As consolatory as this achievement are, more still need to be done, particularly on HIV/AIDS administration. A statistics from the Joint United Nations Programme on HIV/AIDS, UNAIDS, National Agency for the Control of AIDS,NACA and the Nigerian Institute of Medical Research, NIMR, said Nigeria has the second highest number of people living with HIV/ AIDS – about 3,459,363 in the world. And the records also claimed that no fewer than 217,148 AIDS-related deaths are recorded annually in the country, while an estimated 1000 new HIV infections occur daily and in 2012 alone an estimated 388,864 new cases were recorded
It is against this backdrop that the war must be sustained and the seeming achievements recorded over the years improved upon for better result. The new Buhari Government must as a matter of priority invest more in the management of HIV/AIDS, and support the efforts of those involved in the war to end the spread and its other problems.
Also, more attention should be tailored towards the Prevention of Mother to Child Transmission, PMTCT, which coverage still remains low. And when compared with other sub-Saharan countries with high prevalence rates, Nigeria ranks very low in its capacity to reduce new HIV infections. Whereas rates of new HIV infections have been dramatically reduced since 2001 by 73 per cent in Malawi, 71 per cent in Botswana, 68 per cent in Namibia, 58 per cent in Zambia, 50 per cent in Zimbabwe and 41 per cent in South Africa and Swaziland respectively, Nigeria is still a far cry from these nations. This trend must not be allowed to continue.

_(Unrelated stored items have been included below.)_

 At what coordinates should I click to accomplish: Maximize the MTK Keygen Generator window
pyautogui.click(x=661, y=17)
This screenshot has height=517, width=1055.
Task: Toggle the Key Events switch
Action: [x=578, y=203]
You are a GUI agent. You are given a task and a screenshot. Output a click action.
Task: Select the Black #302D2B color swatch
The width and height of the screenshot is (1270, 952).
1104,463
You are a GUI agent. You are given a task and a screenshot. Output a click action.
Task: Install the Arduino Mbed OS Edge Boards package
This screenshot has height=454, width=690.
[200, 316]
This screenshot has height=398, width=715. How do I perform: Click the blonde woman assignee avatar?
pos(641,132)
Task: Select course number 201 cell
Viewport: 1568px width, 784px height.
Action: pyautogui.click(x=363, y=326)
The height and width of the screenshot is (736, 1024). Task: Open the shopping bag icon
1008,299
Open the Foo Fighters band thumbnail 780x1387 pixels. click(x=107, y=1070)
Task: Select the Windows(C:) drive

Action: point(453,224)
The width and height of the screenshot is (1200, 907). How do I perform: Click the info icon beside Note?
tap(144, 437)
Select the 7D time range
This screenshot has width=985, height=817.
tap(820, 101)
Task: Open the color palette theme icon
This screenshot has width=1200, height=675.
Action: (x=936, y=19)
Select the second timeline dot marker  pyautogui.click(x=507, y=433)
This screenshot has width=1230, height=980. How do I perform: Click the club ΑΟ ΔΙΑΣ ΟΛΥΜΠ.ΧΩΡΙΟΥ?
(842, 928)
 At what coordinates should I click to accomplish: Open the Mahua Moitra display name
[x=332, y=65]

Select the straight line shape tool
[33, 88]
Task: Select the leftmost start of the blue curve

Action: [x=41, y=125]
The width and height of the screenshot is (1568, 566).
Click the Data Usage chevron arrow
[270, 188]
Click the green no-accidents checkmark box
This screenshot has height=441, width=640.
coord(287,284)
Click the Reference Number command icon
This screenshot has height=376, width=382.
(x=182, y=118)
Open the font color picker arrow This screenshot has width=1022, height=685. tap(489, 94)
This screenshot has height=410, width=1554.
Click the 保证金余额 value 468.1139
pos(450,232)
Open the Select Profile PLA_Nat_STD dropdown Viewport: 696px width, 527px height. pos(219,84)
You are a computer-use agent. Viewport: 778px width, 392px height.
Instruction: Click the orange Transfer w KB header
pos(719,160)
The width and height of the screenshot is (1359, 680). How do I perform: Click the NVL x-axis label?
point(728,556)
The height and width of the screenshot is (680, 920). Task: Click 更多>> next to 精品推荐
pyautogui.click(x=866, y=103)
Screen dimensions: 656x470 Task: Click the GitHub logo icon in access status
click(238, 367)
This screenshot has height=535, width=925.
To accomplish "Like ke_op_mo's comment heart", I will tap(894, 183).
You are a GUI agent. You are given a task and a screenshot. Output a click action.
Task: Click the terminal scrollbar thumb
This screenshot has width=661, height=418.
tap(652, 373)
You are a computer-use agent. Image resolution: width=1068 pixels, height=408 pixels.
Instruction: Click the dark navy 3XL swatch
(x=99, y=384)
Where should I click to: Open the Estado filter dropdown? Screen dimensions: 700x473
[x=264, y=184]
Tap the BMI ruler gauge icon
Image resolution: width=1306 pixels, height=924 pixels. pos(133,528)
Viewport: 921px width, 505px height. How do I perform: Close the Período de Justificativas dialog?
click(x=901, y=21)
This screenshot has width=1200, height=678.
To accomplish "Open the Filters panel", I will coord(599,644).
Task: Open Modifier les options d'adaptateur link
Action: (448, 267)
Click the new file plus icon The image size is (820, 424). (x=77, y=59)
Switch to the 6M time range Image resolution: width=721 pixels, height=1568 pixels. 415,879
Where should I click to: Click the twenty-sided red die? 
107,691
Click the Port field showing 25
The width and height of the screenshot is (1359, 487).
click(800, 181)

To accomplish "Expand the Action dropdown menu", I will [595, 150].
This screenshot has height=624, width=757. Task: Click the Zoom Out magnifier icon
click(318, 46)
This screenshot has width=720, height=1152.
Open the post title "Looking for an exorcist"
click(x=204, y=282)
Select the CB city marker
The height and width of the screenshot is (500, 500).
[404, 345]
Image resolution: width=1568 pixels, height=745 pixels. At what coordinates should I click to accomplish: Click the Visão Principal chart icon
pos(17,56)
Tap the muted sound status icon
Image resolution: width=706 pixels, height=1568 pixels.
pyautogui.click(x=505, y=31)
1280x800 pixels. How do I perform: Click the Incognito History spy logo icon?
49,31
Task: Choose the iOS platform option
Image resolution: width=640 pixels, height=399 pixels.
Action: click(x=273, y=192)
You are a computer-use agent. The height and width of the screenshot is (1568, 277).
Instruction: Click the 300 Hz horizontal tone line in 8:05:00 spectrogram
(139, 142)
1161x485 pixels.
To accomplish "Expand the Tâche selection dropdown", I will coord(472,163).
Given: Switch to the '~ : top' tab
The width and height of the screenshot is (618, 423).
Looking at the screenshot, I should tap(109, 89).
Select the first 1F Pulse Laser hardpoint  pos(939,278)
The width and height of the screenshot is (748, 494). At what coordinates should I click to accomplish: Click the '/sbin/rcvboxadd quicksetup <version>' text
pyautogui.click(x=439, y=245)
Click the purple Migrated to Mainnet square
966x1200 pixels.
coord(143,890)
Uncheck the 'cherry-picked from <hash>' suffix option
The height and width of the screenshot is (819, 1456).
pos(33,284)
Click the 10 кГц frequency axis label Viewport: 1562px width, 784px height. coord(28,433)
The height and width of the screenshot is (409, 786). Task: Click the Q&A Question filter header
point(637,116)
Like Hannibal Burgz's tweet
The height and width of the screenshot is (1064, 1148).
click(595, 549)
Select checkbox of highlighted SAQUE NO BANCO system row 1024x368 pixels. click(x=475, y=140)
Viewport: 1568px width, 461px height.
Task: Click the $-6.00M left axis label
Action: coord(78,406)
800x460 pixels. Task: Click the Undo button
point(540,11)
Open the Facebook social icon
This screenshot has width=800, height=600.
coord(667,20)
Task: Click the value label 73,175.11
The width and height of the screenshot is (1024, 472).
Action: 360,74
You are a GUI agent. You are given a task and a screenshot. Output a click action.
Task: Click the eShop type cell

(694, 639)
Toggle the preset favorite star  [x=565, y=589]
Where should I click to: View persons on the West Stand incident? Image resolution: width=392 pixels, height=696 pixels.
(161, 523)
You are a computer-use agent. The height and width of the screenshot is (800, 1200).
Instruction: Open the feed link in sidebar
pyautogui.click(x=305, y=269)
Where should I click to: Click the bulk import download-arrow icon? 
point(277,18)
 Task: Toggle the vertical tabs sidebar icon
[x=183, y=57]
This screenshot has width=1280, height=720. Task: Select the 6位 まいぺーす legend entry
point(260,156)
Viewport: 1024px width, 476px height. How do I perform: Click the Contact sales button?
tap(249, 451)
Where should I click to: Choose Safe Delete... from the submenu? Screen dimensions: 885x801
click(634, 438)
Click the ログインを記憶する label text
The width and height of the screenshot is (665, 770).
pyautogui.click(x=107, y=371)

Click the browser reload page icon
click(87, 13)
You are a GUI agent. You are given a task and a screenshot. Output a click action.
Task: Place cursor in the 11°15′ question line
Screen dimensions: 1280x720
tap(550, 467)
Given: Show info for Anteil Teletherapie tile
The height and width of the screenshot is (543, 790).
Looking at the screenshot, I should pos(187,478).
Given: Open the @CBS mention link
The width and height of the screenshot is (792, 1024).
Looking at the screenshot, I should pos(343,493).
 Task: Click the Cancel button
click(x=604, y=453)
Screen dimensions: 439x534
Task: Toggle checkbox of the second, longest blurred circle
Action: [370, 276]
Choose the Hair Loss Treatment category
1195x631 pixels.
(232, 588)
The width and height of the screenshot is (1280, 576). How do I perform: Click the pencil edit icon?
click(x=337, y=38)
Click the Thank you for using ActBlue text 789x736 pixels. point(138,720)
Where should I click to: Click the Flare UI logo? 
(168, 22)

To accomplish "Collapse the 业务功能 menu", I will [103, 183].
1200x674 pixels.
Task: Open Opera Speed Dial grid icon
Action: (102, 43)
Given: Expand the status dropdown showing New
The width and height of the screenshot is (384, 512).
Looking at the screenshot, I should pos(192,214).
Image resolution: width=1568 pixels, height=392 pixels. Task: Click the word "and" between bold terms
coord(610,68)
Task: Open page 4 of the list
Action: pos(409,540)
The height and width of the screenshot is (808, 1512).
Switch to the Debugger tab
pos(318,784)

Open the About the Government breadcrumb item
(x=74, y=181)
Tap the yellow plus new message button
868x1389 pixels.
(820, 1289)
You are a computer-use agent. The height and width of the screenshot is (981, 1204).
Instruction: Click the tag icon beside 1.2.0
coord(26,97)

We thus call on the government to invest more as well as encourage greater participation of non-governmental organizations in the management of HIV/AIDS, beside the basic precautionary conduct of abstinence, marital fidelity and condom usage being canvassed by health personnel. Apart from campaigns focusing on preventive strategies to curb the disease, Public Health Centers, PHC, should be upgraded, and equipped with well trained staff to deliver comprehensive HIV services. Government should also intensify its capacity-building programmes, while strengthening and coordination of civil society groups should be given adequate attention.
Above all, our health providers must ensure that new infections are reduced and the decline in the prevalence of the disease is sustained.